→ Gekozen tekst
Anja Bijlsma-Lindaart
Where the heart is
Een vriendelijke methode Engels
In 1995 is bij uitgeverij Thieme een literatuurmethode Engels verschenen van J.J.Mulder onder de titel Where the heart is. De methode heeft als doel leerlingen te helpen een eigen smaak te ontwikkelen en ‘lifetime readers’ te worden.
Het boek bestaat uit een introductie (onderverdeeld in: ‘reasons for reading’, ‘understanding stories and novels’ en ‘strategies for reading fiction’) en de volgende vier delen, waarvan de namen voor zich spreken:
- | ‘Short stories’ |
- | ‘Poems and songs’ |
- | ‘Novels’ |
- | ‘Supplement’. |
Bij elke tekst in de methode horen drie soorten opdrachten: 1. ‘before you read’; 2. ‘questions about the text’ en 3. ‘after you read’.
De eerste opdrachten zijn bedoeld om het terrein te verkennen, als warmingup. De middelste zijn duidelijk tekstbestuderend en de laatste soort opdrachten geven de leerlingen juist veel ruimte om het gelezene op zichzelf te betrekken (‘Home’). Er is een flink aantal creatieve opdrachten en de leerling heeft bij deze methode veel persoonlijke inbreng.

→ Opdracht
Ga alsjeblieft verder met de bespreking van de literatuurmethode Engels hierboven, te beginnen na de laatste zin.

→ Inhoud gegevens
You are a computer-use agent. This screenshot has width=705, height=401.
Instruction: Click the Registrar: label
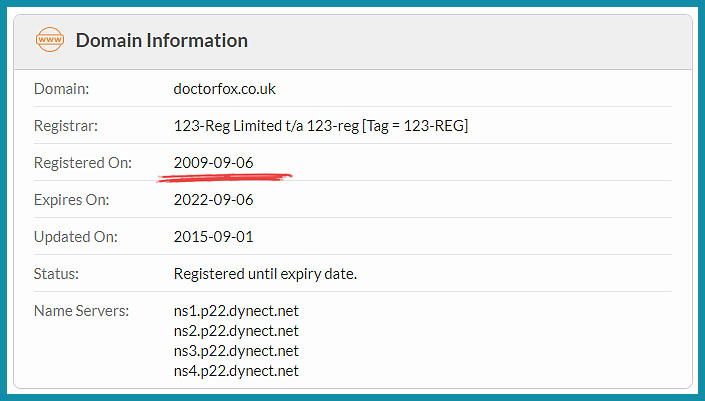(x=66, y=126)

→ Het resultaat
Bijzonder aantrekkelijk zijn de opdrachten om beeld en tekst met elkaar te verbinden. Bijvoorbeeld:
‘Decide which of the four pictures on these pages fit this poem the best. Discuss in groups and write down your own answer’.
Of bijvoorbeeld het koppelen van ‘blurbs’ met de voorkant van romans:
‘And now select two of these novels that you would perhaps like to read. In your notebook copy the titles and the book blurbs and explain why you made these choices’.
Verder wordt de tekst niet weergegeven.